As I understand, Abi's devs are busy improving AbiWord; and the Gnumeric dev is VERY busy and spends what little time he has on improving Gnumeric rather than porting it to the Abi framework. If some devs would step up and volunteer, maybe Gnumeric could be moved into the Abi framework and be distributed as part of the Abi suite of applications that never came about (yet?).

Personally, I think that porting Gnumeric and Agnubis (presentation software, http://www.gnome.org/projects/agnubis/ ) to the Abi framework so that they could be part of an "Office suite" would be a great move. I prefer Abi and Gnumeric over OpenOffice.org, and as the opinionated [pick-any-word] I am I think that having a full office suite with the same clean-cut design as AbiWord over the jumble that is OO-Writer and friends would be great.

Of course, that's just me. The rest of the world is in love with OO.o :)

OpenOffice.org Is Four Today

Posted Oct 14, 2004 15:58 UTC (Thu) by mmarq (guest, #2332) [Link]

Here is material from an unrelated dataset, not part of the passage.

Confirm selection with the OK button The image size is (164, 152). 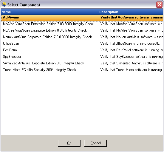[69, 143]
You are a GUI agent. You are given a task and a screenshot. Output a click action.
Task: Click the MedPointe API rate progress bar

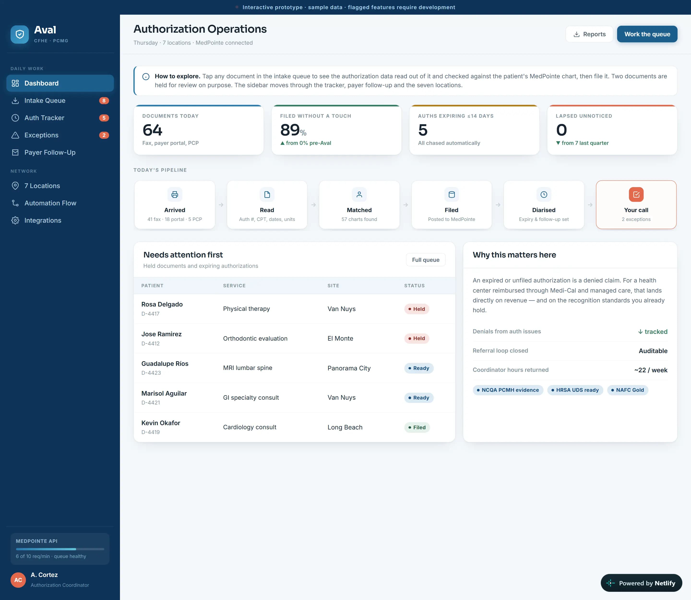pyautogui.click(x=60, y=549)
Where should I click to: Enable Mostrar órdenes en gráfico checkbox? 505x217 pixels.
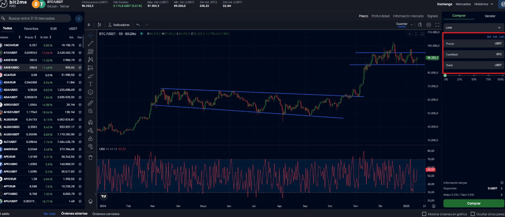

" The file format, an XML based implementation, is the open standard
recently approved by the Organization for the Advancement of Structured
Information Standards (OASIS) "

Would be nice to see that in 'Grand Style' and have Abiword, Gnumeric, Koffice adopt the standard... but for that to work better i belive, an implementation of the file format with MS Office translations filters included in it, and developed separetely as a fundamental extension of any Office package, would be a priority ...

OpenOffice.org Is Four Today

Posted Oct 15, 2004 6:13 UTC (Fri) by pointwood (subscriber, #2814) [Link]

KOffice is adopting the OO.o (now OASIS) document standards. Furthermore the format might become an ISO standard.